(Your goal): Exact wording is needed for every line from the one holding "This screenshot has" to the end of the records below; write those lines out and omit the pictures.

[Stored items]

════════════════════

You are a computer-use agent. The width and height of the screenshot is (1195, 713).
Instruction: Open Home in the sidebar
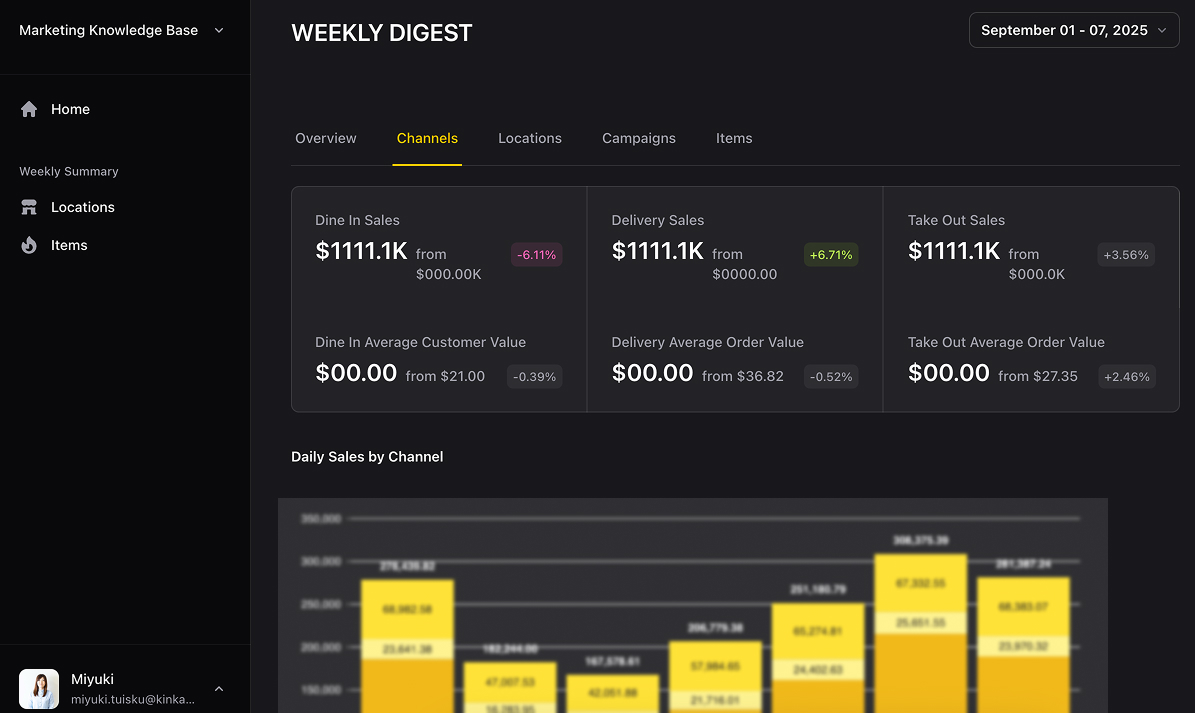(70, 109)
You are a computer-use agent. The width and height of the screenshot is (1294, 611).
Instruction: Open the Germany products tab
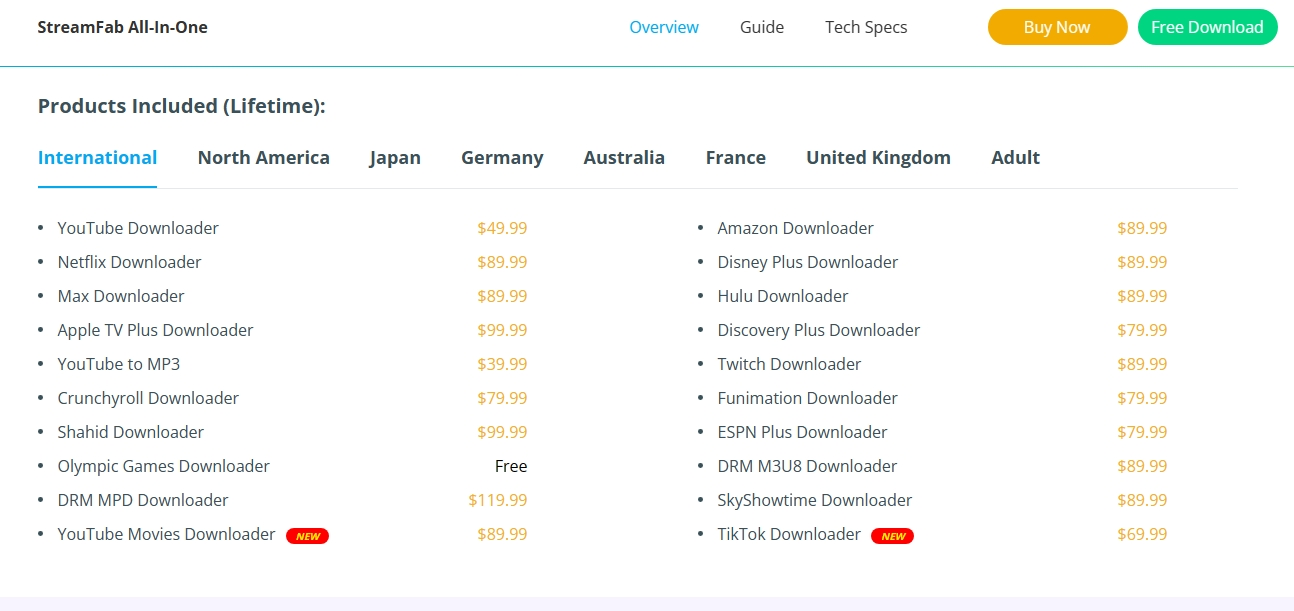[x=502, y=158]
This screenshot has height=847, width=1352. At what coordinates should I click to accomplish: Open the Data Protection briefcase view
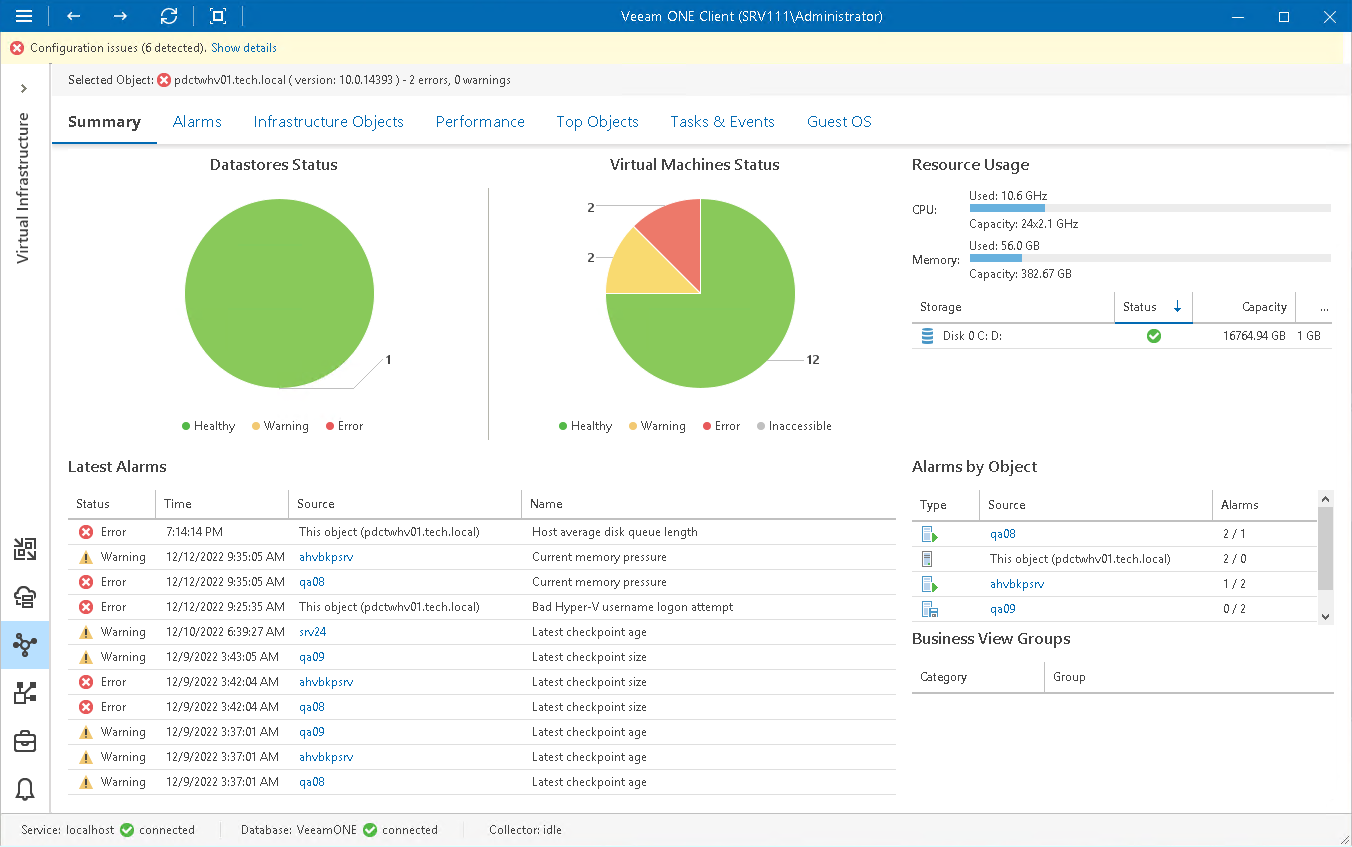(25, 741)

════════════════════

(Response area):
This screenshot has height=847, width=1352. At what coordinates should I click to accomplish: Open the Data Protection briefcase view
(25, 741)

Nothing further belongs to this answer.